(Stored items)
☆ ☆ ☆ ☆ ☆

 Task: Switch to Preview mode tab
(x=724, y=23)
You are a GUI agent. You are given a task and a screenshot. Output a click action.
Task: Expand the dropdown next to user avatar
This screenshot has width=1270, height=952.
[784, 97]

☆ ☆ ☆ ☆ ☆

**Requirement:**
All the lines above need to be printed again, exactly.

**Your solution:**
 Task: Switch to Preview mode tab
(x=724, y=23)
You are a GUI agent. You are given a task and a screenshot. Output a click action.
Task: Expand the dropdown next to user avatar
This screenshot has width=1270, height=952.
[784, 97]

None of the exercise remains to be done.